A series of degenerative changes occur in the tissue subjected to ischemia which are initially reversible but with time become irreversible. The condition leads to an infarction in the tissue in which the cells die and the tissue becomes necrotic. All tissues are potentially subject to the problems of ischemia, but those conditions which are most life threatening are when ischemia occurs to the heart (myocardial infarct or heart attack), brain (stroke), kidney, spinal cord and lung.
Ischemic conditions of other tissues are also clinically significant, including the stomach, (gastric ulcers) and intestines (necrosis) and during surgery where the blood supply may be temporarily disrupted. The most important time for therapeutic intervention is the period immediately following the ischemic phase, when the tissue is attempting to adapt to the changed blood supply and reperfusion of the tissue by blood is occurring. If the tissue cannot survive the post-ischemic period, then cell and tissue death occurs.

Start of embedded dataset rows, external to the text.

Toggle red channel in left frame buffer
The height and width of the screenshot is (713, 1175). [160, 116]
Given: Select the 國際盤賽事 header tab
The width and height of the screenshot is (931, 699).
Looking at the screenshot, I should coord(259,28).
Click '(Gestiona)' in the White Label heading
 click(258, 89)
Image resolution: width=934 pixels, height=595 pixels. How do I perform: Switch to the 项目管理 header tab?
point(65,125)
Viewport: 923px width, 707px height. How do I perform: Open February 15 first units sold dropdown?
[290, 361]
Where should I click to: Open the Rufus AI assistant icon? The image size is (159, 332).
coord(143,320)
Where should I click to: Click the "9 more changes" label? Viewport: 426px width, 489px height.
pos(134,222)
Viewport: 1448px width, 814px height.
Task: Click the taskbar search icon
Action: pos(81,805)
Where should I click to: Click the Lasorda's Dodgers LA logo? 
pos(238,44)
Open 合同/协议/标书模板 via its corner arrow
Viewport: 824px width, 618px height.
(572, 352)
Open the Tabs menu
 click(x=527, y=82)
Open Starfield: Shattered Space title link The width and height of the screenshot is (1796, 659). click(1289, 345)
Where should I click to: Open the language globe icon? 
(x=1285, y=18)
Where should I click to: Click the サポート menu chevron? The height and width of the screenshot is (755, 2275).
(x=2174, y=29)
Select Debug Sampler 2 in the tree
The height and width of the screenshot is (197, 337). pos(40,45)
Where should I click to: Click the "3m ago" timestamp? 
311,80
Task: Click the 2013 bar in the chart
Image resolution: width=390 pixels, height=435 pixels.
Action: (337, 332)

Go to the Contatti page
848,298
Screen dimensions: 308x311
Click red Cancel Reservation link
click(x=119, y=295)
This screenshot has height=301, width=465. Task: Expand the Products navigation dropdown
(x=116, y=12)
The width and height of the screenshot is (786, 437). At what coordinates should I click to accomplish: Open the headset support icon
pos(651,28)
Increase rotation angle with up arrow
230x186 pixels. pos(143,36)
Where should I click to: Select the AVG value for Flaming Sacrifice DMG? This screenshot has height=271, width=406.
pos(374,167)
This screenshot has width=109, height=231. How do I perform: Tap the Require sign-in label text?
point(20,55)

Most tissues do not regenerate readily, thus the function of the organ can be compromised, and, depending on the organ, serious neurological and/or physical impairment and death of the tissue and individual can occur. At the cellular level, the loss of the blood supply deprives the cells of oxygen.
At the morphological level, there is a disorganization of cellular structures, a swelling of cell organelles particularly mitochondria, membrane disruption and lysis of cellular organelles. Of particular importance are the changes in mitochondria, which utilize oxygen to supply the cells with chemical energy. Swelling of mitochondria leads to a potentially irreversible damage of the chemical mechanism of energy production (oxidative phosphorylation).
A consequence of the foregoing loss is the inability of mitochondria to participate in the control of intracellular calcium levels. An increase in calcium triggers a number of potentially deleterious reactions, including stimulation of specific hydrolytic reactions involving arachadonic acid formation (phospholipase A.sub.2). Arachadonic acid is the precursor for prostaglandins, prostacyclin, thromboxanes and leucotrienes; these metabolites have a variety of effects on cellular activities.
Very similar morphological and biochemical changes occur to many tissues and cells during storage in vitro. During the period between removal of an organ (e.g., heart, kidney, liver, etc.) from a donor and transplant into a recipient, the organ is subject to the same changes as observed in ischemia of organs in situ.
The changes observed in mitochondria in situ are also observed with mitochondria isolated from tissues. Freshly isolated mitochondria free of other cellular components have the characteristics of mitochondria in a tissue. When incubated in vitro in a reaction system for measuring their biochemical activities they maintain these in situ characteristics, but after 20-30 minutes they begin to swell and there is a loss of their ability to utilize oxygen, carry out oxidative phosphorylation, maintain their membrane potential, and maintain the intramitochondrial calcium. Isolated mitochondria can be employed to study the effectiveness of agents in protecting against tissue ischemia.
It will be seen that the present invention recognizes therapeutic uses of defined chemical compounds which would have a protective role on a tissue during ischemia and/or during the immediate post-ischemic period. Accordingly, the present invention provides for therapeutic uses of important pharmacological agents and reduces the risk of permanent disability and death. Such therapeutic uses of compounds are also valuable in storing of tissues during transplant and the storage in vitro of cells such as platelets or erythrocytes.